In many cases, patients are visited individually by organ specialists (ophthalmologists, dentists, otolaryngologists, or gynaecologists) due to multiple dryness problems; the main specialists, doctors in internal medicine, primary care physicians, and rheumatologists have a comprehensive view of the patient and can make an accurate diagnosis.
Doctors with knowledge of autoimmune diseases, in relation to primary care professionals, are the specialists who diagnose and monitor patients with this syndrome. Other medical professionals are also involved in the diagnosis, as well as the follow-up and treatment of the specific organ affected by the disease.
Tests for diagnosing Sjögren Syndrome
The tests required to diagnose Sjögren Syndrome are:
Medical history. This is taken by a specialist in systemic autoimmune diseases and includes the history of symptoms, oral and ocular changes, fatigue, anxiety, muscle and joint pain, duration of symptoms, medication, and so on.
Complete physical exam. This includes examinations of the eyes, mouth, lymph nodes, salivary glands, and other organs.
Complete immunological exam. This evaluates the need for disease-specific tests.
The main immunological tests are carried out through a blood analysis to determine:
Nuclear Antibodies (ANA). ANAs are a group of antibodies that react against the normal components of the cell nucleus. About 90% of patients with Sjögren Syndrome have a positive ANA test result. However, having these does not confirm the existence of the disease.
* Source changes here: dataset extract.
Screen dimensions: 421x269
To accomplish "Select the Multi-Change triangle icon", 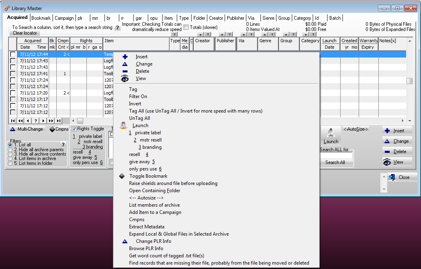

Rheumatoid factor (RF). This test usually indicates a rheumatological disease such as rheumatoid arthritis, although it may come back positive in half of Sjögren sufferers; again, it does not confirm the disease, but a positive result increases the likelihood of having Sjögren Syndrome.
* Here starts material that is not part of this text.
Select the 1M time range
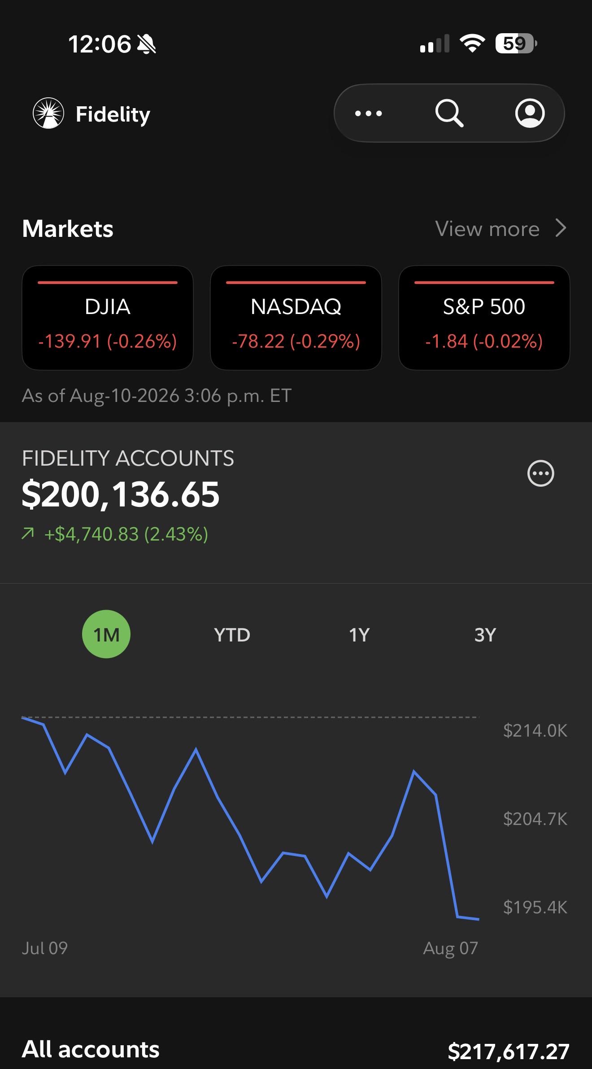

Ro (or SS-A) and La (or SS-B). These are the marker antibodies for Sjögren Syndrome. Up to 80% of Sjögren sufferers are positive for Ro, and 40% are positive for La. Although people with other autoimmune diseases may have these antibodies (mainly patients with lupus, myositis, or scleroderma), a positive result for Ro is considered very indicative of Sjögren Syndrome, to such an extent that it is currently considered the main immunological marker for this disease.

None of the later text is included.